Are you a fan of being taken to the ballgame with your friends? How do you enjoy eating your peanuts pack?
Thanks to gender equality, the answer is no longer “Cracker Jack.”
Frito-Lay, in a man-maiming move has repackaged the iconic Frito-Lay candy.
Since manly mentions are Jacked up, feminists everywhere can now tear into a box of “Cracker Jill.”
OfficialFritoLay’s YouTube channel boasts an ad in praise of the improvement.
The company subscribes to a contemporarily common concept — people are unable to live aptly unless they see others who look like themselves:
Sometimes, all you need to be convinced you can accomplish something is to look at someone else who has done it before.
The Girl Power promo champions change:
Cracker Jack, a man with a rich legacy in sports and a proud supporter of women who are changing face of sport through a new image of his own.
Introducing…Cracker Jill.
What follows is a revised rendition of baseball’s seminal sing-along:
Bring me to the ballgame
Bring me to the crowd
Grab me some Cracker Jill and peanuts
You can’t be stopped if there is the will
So let’s root, root, root for the girls team
We are adding our face to this game
And we’ll run, throw, with never a doubt
It’s a new ball game
Human beings roamed naked through the forests thousands of years ago.
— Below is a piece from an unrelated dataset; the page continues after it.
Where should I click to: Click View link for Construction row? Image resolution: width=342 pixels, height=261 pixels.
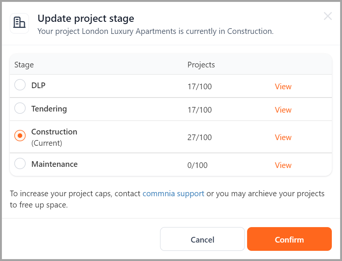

An entire lifetime could be had without ever viewing one’s own likeness.
This was before. Needing to perpetually peer into our own punims as we watch what’s happening all around fits perfectly with the narcissism of the now: Everything must be a mirror, and seeing faces similar to our own is “representation.”
Or maybe that’s egregiously overthinking it.
Here’s to hoping little girls everywhere are inspired by the ad. They should know that America will be there for them.
Absolutely.
Concerning Cracker Jack and modernizing its moniker mistakes, Frito-Lay should figure out there’s more undoing to be done. How about correcting the lingual leftover that’s still propping up prejudice? The gameday goody’s eponym remains a racial slur.
Beyond that, recipe-related modification may be required to take out the treat’s toxic masculinity.
While they can change the name to be more feminine, the caramel-coated, leguminous popcorn remains as clearly macho.
After all, it’s still tacky. It still contains nuts.
-ALEX
Get more information from me
MIT Reinstates the SAT After Its ‘Archrival’ Admits More Asians
Professor Tells Audience We’re ‘Dying of Whiteness,’ Southerners Choose Death Over Helping Black People
Study: .005% of America Will Use Biden’s Passport Provision to Be a Genderless Alien
Check out all of my RedState work Click here.
We appreciate your time! You are invited to leave comments in the Comment section.